Jika sebuah bom mempunyai 1000 kekuatan untuk memporak-porandakan kota, maka UAS dicampur deadline proposal memiliki 1000 kekuatan untuk meluluh-lantahkan kewarasan mahasiswanya. -Curhatan tingkat akhir
--
"UAS dimajuin, deadline proposal ikut maju dong?" gerutu Kinan sembari menatap layar laptopnya dengan penuh cemas.
Aku yang baru saja menjadi tumbal Mam Grace untuk kedua kalinya hanya bisa terdiam.

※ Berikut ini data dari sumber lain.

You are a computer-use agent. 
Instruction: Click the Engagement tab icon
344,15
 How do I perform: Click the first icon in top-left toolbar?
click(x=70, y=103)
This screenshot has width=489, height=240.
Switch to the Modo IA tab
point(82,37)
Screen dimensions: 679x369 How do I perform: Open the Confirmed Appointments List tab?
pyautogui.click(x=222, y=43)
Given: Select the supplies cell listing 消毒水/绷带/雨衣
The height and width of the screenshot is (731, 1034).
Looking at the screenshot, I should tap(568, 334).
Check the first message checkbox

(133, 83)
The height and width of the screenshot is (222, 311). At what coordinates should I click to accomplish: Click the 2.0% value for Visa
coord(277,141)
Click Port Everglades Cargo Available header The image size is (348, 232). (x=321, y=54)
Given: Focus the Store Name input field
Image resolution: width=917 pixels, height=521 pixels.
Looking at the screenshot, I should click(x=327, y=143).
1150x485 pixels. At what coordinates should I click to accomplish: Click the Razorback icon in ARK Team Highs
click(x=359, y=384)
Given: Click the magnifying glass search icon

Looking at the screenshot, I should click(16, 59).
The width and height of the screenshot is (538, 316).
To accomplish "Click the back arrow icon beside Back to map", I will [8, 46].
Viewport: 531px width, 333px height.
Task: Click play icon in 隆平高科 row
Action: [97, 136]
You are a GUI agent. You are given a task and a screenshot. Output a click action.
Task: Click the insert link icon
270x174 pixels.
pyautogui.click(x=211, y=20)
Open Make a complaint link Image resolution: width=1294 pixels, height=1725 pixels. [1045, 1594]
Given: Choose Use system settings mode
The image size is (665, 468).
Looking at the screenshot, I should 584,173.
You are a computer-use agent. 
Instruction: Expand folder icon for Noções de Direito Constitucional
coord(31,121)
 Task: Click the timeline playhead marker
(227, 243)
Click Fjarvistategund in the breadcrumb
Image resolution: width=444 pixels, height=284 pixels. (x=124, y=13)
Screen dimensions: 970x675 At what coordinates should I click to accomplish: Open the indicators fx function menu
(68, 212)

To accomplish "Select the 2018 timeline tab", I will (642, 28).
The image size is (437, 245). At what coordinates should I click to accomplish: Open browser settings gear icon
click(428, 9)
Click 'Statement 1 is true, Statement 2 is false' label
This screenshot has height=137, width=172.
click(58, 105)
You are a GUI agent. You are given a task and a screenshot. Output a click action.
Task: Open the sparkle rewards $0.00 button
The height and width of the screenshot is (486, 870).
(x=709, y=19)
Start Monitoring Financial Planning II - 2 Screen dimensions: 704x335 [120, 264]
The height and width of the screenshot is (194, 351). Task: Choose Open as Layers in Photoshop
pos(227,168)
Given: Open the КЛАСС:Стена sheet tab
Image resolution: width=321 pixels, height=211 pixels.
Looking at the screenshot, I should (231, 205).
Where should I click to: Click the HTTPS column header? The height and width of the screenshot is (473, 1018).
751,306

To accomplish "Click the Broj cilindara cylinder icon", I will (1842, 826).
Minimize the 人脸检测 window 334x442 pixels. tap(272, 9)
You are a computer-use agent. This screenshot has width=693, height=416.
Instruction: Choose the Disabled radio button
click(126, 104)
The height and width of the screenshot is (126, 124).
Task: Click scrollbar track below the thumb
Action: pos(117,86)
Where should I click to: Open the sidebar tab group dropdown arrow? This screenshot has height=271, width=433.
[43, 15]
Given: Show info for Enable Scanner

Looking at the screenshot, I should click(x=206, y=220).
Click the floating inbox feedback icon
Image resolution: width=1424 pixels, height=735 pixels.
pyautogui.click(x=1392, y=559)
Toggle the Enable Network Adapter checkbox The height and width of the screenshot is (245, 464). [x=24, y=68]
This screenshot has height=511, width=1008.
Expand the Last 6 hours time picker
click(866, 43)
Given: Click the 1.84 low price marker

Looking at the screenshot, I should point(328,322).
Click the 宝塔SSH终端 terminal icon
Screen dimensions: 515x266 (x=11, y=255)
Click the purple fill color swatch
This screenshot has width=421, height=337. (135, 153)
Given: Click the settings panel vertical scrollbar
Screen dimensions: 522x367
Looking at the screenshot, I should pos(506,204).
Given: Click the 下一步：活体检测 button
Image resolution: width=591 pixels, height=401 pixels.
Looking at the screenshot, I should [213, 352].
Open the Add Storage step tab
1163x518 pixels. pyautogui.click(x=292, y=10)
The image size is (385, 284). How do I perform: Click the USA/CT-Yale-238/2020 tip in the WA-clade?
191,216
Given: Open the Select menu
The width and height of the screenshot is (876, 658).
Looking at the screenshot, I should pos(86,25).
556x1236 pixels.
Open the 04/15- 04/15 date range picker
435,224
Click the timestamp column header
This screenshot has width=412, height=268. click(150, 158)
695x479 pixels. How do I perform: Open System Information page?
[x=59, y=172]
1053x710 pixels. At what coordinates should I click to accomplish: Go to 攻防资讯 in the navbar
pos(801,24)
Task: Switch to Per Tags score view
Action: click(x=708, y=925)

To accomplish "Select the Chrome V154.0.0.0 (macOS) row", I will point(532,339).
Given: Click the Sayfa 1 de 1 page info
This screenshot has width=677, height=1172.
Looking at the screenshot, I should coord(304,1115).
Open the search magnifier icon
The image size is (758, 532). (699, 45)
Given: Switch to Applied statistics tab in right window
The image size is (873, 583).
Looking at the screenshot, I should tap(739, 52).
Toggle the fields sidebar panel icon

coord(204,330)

Di tingkat akhir ini, pengumuman tampak seperti pesta kejutan yang membuat jantung berdetak dua kali lebih cepat.
"Apa begini nasib tingkat akhir?" Sabrina ikut merepet.
"Bukan nasib, takdir, Sab," koreksi Kinan.
Aku menghembuskan napas keras-keras. "Ini mungkin namanya ujian dalam menghadapi ujian."
Tawa Sabrina langsung meledak. Ia memegangi perutnya sambil terus mengetik di laptop. "Ujian dalam ujian itu semacem cobaan extra ya?"
"Double extra super!" sahutku asal.
Kami baru saja menyelesaikan mata kuliah Metodologi Penelitian di mana aku dan Sabrina menjadi tumbal untuk memperlihatkan kemajuan proposal. Seperti kamis biasa, kami tidak langsung pulang, melainkan bertahan lebih lama di kampus untuk merevisi proposal demi mendapat kata 'sempurna'.
Bosan di perpustakaan, kami akhirnya memilih kantin untuk bekerja lembur. Tapi, kantin ternyata bukan pilihan terbaik. Selain berisik, aroma makanan yang menggoda membuat kami tidak bisa berhenti mengunyah.
"Gue pengen crepes deh!" celetuk Sabrina yang membuat aku dan Kinan melongo bersamaan.
Kinan menghentikan kegiatan mengetiknya untuk menepuk jidat Sabrina. "Lo kan baru makan soto daging sama jus, Sab. Langsung mau crepes?"
"Ngerjain revisian perlu banyak nutrisi, Nan," sanggah Sabrina tak mau kalah. "Lagian, siapa suruh bau-nya sampe sini? Jadi pengen kan gue."
Aku sendiri tidak tahu bau apa yang dimaksud Sabrina. Entah hidungku yang tidak mempunyai refleks yang bagus, atau memang bau penderitaan mahasiswa tingkat akhir sudah terlalu menyeruak.
Aku menghela napas berat sambil menyandarkan punggung di senderan kursi. Otakku butuh penyegaran. "Gue titip satu deh, Sab," sahutku yang membuat Kinan semakin melongo. "Pisang coklat!"
"Oke," sambut Sabrina, langsung bangkit dan melipir ke abang crepes.
Dua menit kemudian, Sabrina datang membawa dua crepes yang masih mengepul hangat. Walau baru saja menghabiskan sepiring nasi goreng, bertemu crepes rasanya seperti baru melihat makanan sejak tiga bulan lamanya.
--
Ujian hari pertama akhirnya dimulai. Aku sedikit tenang karena ujian kali ini bersifat open-book. Maka sehari sebelumnya sudah kupenuhi bukuku dengan stabilo terang agar lebih mudah terlihat.
Walau ujian dimulai satu jam lagi, aku memutuskan untuk berangkat sekarang. Hal ini kulakukan untuk mengantisipasi terjadinya perang demi meraih posisi duduk terbaik. Dan benar saja, masih sekitar 45 menit lagi, namun sekumpulan orang sudah berdiri di depan pintu sambil memasang ancang-ancang untuk berlari.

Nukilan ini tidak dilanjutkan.